I blame neither men nor women. I blame the media. ;-)
Ah–we seem to be having a vocabulary conflict. When I mentioned the patriarchy, I didn’t mean to put the blame onto all men and only onto men. I was referencing instead the way society reinforces certain kinds of behaviors that maximize the differences between men and women and try to make all men and women behave that way, and also creates a rigid heirarchy which only a few people ever benefit from. (Hence all the judging, and the name “patriarchy” as opposed to something like “male privilege”–a few old rich men get a lot of power, and even fewer rich old ladies, but that doesn’t equal all men being better off than all women.) Both men and women contribute to maintaining this status quo in roughly equal amounts.
Also, I didn’t intend to elide the fact that women were doing the judging, or I wouldn’t have said and that isn’t something that only women are doing to each other. My point was that a lot of people think it’s *only* women doing it to each other, but that in reality some men do as well.

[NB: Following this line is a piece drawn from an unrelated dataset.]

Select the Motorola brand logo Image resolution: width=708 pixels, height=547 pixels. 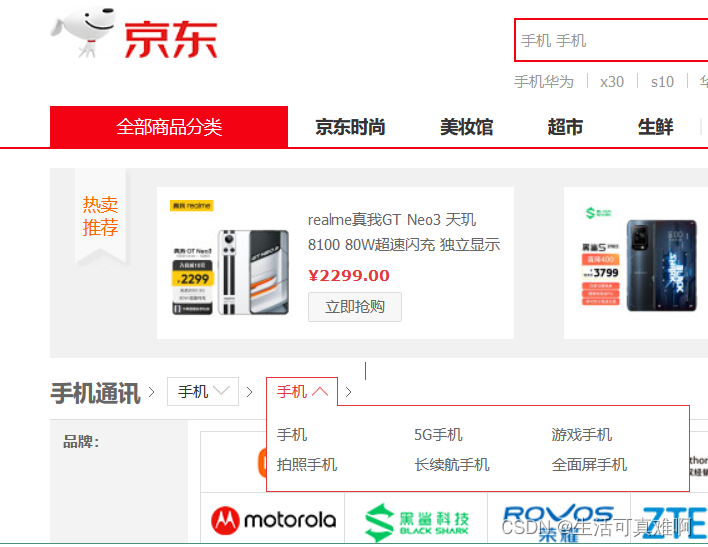[273, 520]
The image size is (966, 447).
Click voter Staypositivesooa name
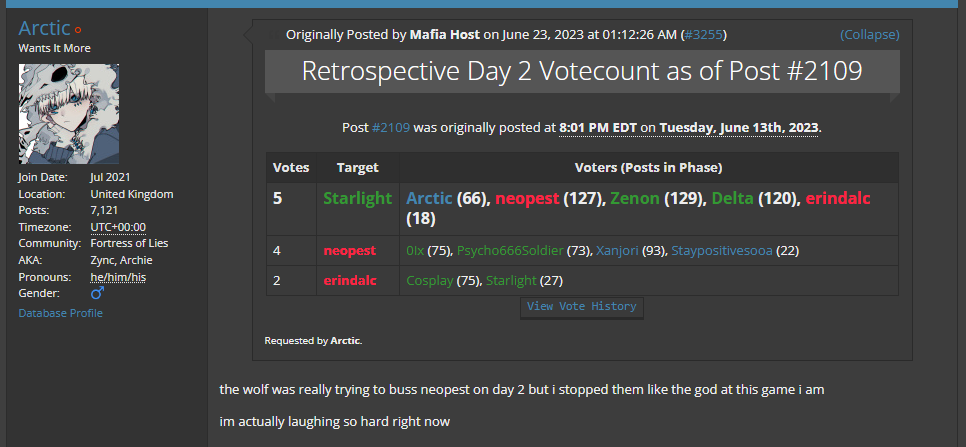pos(721,251)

Miabele, vocabulary conflict indeed. You’re using the word “patriarchy” in a manner quite different than I’ve encountered before.
However, it sounds (paceat some confusion on my part about what you meant to modify with “some men do as well”) as if you are arguing that, because men are known to participate in the broader game of awarding status based on appearance, they share responsibility for the pressure to conform to appearance standards that are (broadly speaking, I’m sure we can find a male fake-nails fan somewhere) not the result of male preference. If that’s what you mean (and I grant that I may be misunderstanding) I’m not with you.
Kaya, I’ve got some young men just a little older than your son in my circle of gaming buddies. When this subject comes up I’m a big believer in counter-propaganda.
What’s fundamentally going on is that they hear and see an endless parade of “anorexic is beautiful” messages, and the folks who disagree, like me, don’t usually speak up because most of us aren’t confident enough to value our own standards of beauty over the prevalent one. So if they remark on some “fat” chick, I’ll make some dirty-old-man remark, like “Mmm, nice hips, she could bear you many strong children”. Or, conversely, when they are admiring the starveling-of-the-hour, I’ll shudder dramatically and say “Ugh, never, not unless you feed her first, she’s all bones and sharp corners! I’d be a afraid of losing an eye.”
Now, there’s a limit to how much value they are going to put on the opinions of one “old man” at odds with all their precious media, just as there’s sure to be a limit on what your son is going to believe about female beauty as understood by his mother. But hey, it’s all I can think to do.
re this seated sauna as a form of women-only fat loss, thus showing the terrible pressures The Man puts on women, these heat treatments were quite common for both men and women well into the 20th century. There’s a whole ‘sweating is good for you’ train of thought, more or less archaic now, where this sweating was thought to have a tonic effect.
You may remember Sean Connery as James Body locking a bad guy into one, in revenge for the guy cranking up the traction machine when Connery was strapped to it. This all took place at a (for the time) cutting-edge health spa 007 was sent to to shape up and clean out.
Saunas do indeed have their health benefits (wish I had one at home)but they’re a lousy method of fat loss.
I live near Hot Springs, and have done extensive research on archaic medical devices because of that fact (translation: used the company’s interwebs while bored at work), so I was so happy to see this picture, and pictures like it.
It looks like the mercury saunas that mental hospitals would treat patients who had syphilis with. Of course that isn’t one because the close proximity of the ‘patients’, but to mistake a beauty regime for harsh treatment of a mental patient is kinda really funny…
It’s a picture of a celebrity prison. You do your time and you come out looking f-a-a-a-bulous!